Adding to your examples in the cannon of Star Trek the teleporter is not a murder machine, except for all those transporter accidents. In "Daedalus" (ENT) the creator of the teleporter somehow proved it, even if not every officer believes that yet.
Real life though, I'd never set foot in a transporter. A real life, Star Trek like transporter would definitely be a murder machine though.
The real life version wouldn't even make a copy somewhere else, it would just be that phone booth from Futurama.
https://www.schlockmercenary.com/ webcomics has a very interesting story arc about teleporters and why they were replaced.
If you stepped through a time-travel portal, your conscience would effectively not exist between the original time and the time the portal leads to, yet no one would call you dead.

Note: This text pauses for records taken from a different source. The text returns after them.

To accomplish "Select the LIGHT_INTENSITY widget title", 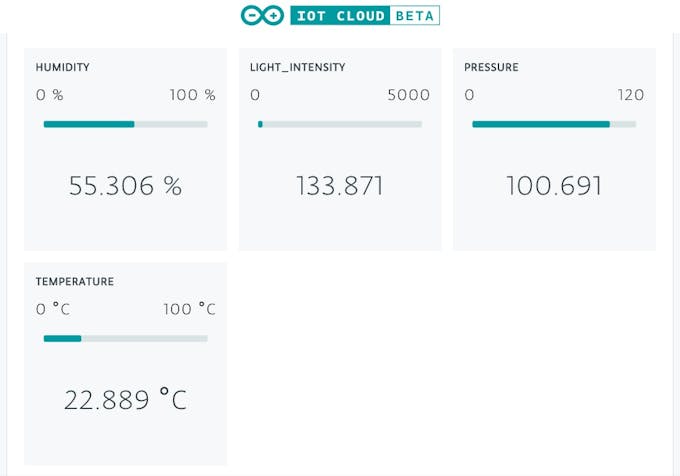I will coord(298,68).
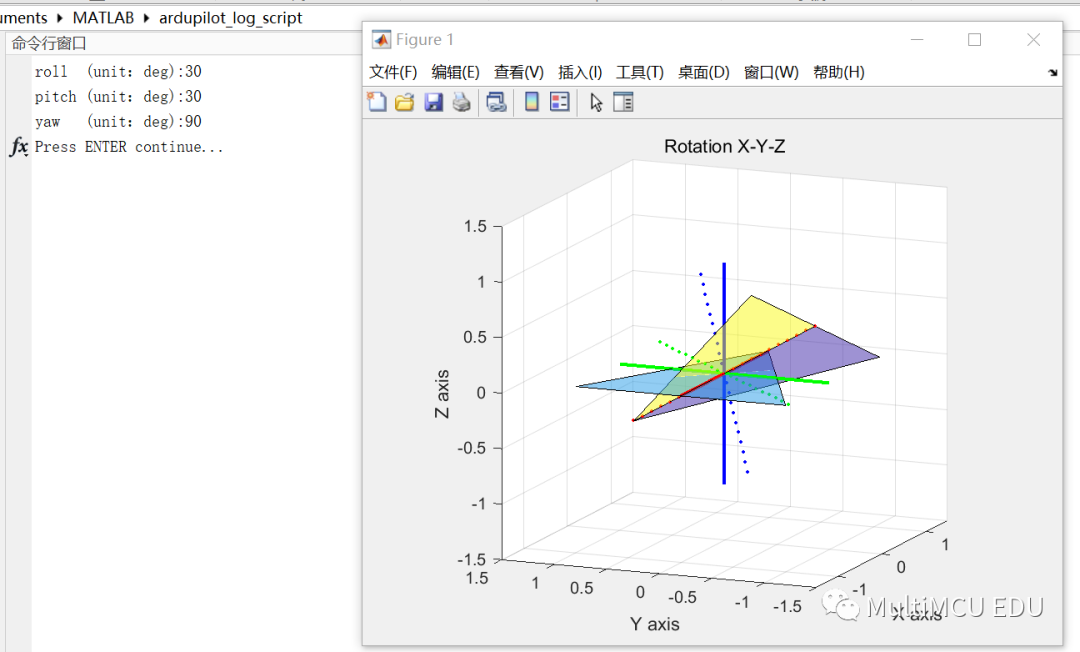The height and width of the screenshot is (652, 1080).
Task: Open a file with folder icon
Action: click(x=404, y=102)
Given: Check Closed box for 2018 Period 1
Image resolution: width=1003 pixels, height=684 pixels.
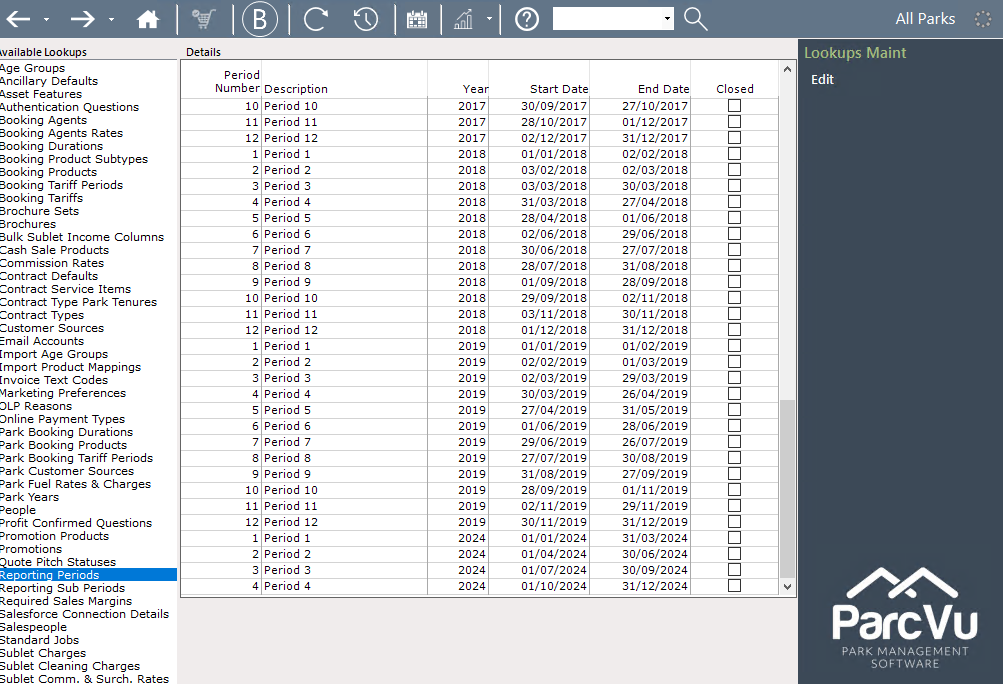Looking at the screenshot, I should (734, 154).
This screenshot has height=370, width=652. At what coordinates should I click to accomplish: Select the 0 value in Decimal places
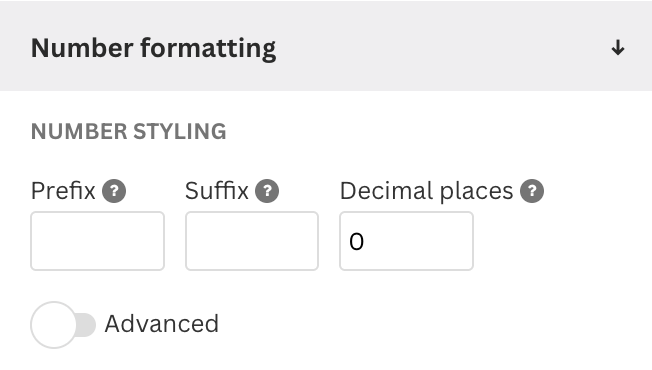pyautogui.click(x=357, y=242)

If you could somehow install your mind into a new body, let's say you download it into a flashdrive and plug it into someone else's brain while your original body lays without a mind, people may call our body dead but not you. So when there is a continuity of self between the person who steps inot the teleporter and the person who steps out, I will never call that a death, that's silly.
I was specifically talking about forwards time travel to distinguish between someone's mind existing in the world and them being alive as two separate states. In teh backwards timetravel example, what makes them different people? I would say legally they are the same person, and the same ethics and morals apply to them, and many people who know the version of them in the past would probably recognize them as the person they know albeit a bit different. Are you not the same person you were yesterday? Or a minute ago?
at teh end of the day we don't have a definition of consciousness, so issues that would come down to it can't be decided.
I guess if he remembers the conversation he knows it’s not true. If he doesn’t remember the conversation, you get more amusement next time you tell him.
Actual teleportation is a legit property of quantum mechanics (e.g. in a real transporter you're not killed/cloned -- but "you" do cease to exist for some x period of time). Also a teleporter doesn't need a 'Heisenberg compensator': you want the data to maintain its superposition.
The only caveat is the teleportation must be at or slower than speed of light.